Yi Jiang, Hui Li, Li Zhu, Jun-Mei Zhou, Sarah Perrett
Journal of Biological Chemistry 2004 January 30, 279 (5): 3361-9
The yeast prion protein Ure2 forms amyloid-like filaments in vivo and in vitro. This ability depends on the N-terminal prion domain, which contains Asn/Gln repeats, a motif thought to cause human disease by forming stable protein aggregates. The Asn/Gln region of the Ure2p prion domain extends to residue 89, but residues 15-42 represent an island of "normal" random sequence, which is highly conserved in related species and is relatively hydrophobic. We compare the time course of structural changes monitored by thioflavin T (ThT) binding fluorescence and atomic force microscopy for Ure2 and a series of prion domain mutants under a range of conditions. Atomic force microscopy height images at successive time points during a single growth experiment showed the sequential appearance of at least four fibril types that could be readily differentiated by height (5, 8, 12, or 9 nm), morphology (twisted or smooth), and/or time of appearance (early or late in the plateau phase of ThT binding). The Ure2 dimer (h = 2.6 +/- 0.5 nm) and granular particles corresponding to higher order oligomers (h = 4-12 nm) could also be detected.
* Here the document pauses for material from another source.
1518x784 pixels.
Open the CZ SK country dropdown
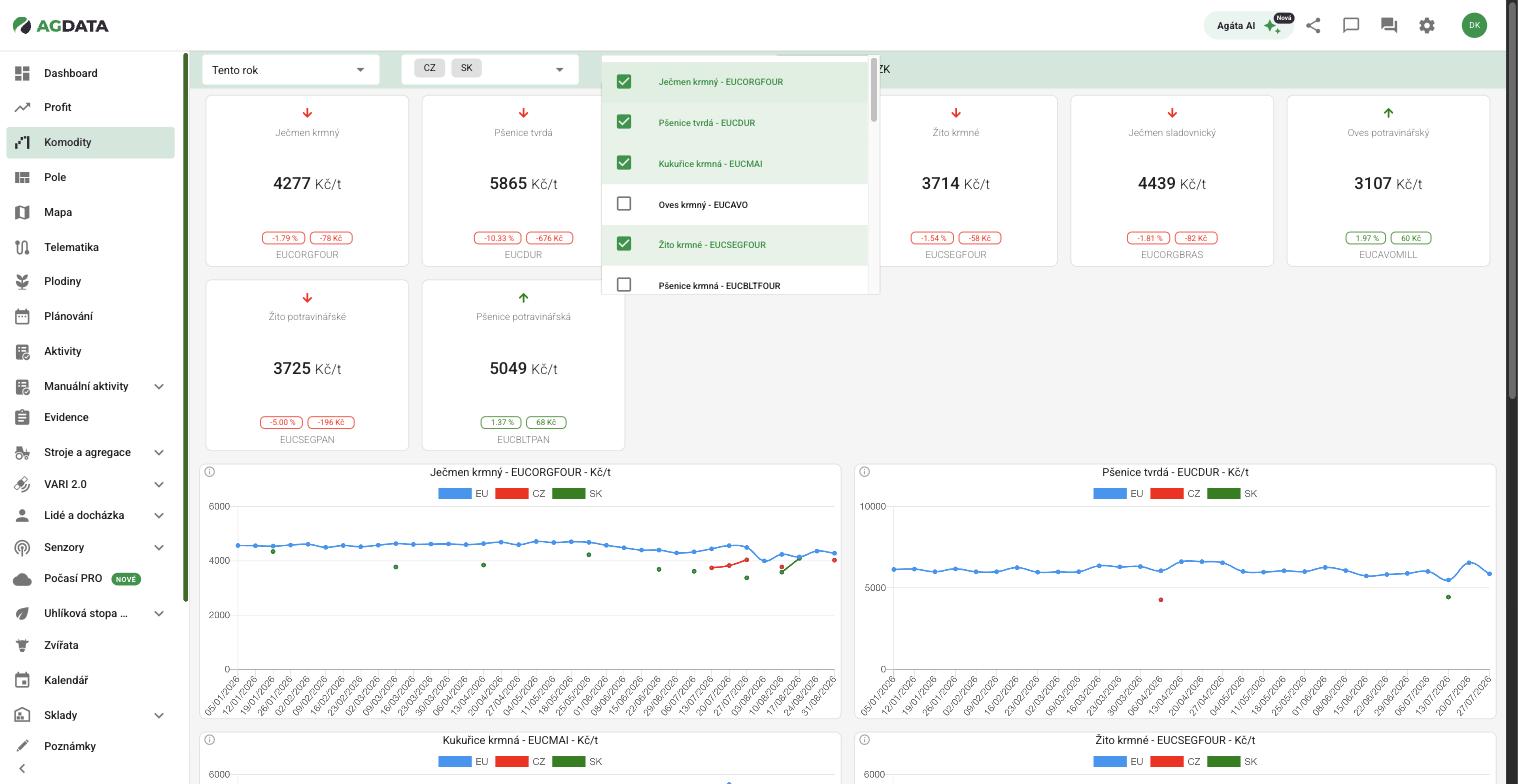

The mutants 15Ure2 and Delta 15-42Ure2 showed the same time-dependent variation in fibril types but with an increased lag time detected by ThT binding compared with wild-type Ure2. In addition, Delta 15-42Ure2 showed reduced binding to ThT. The results imply a role of the conserved region in both amyloid nucleation and formation of the binding surface recognized by ThT. Further, Ure2 amyloid formation is a multistep process via a series of fibrillar intermediates.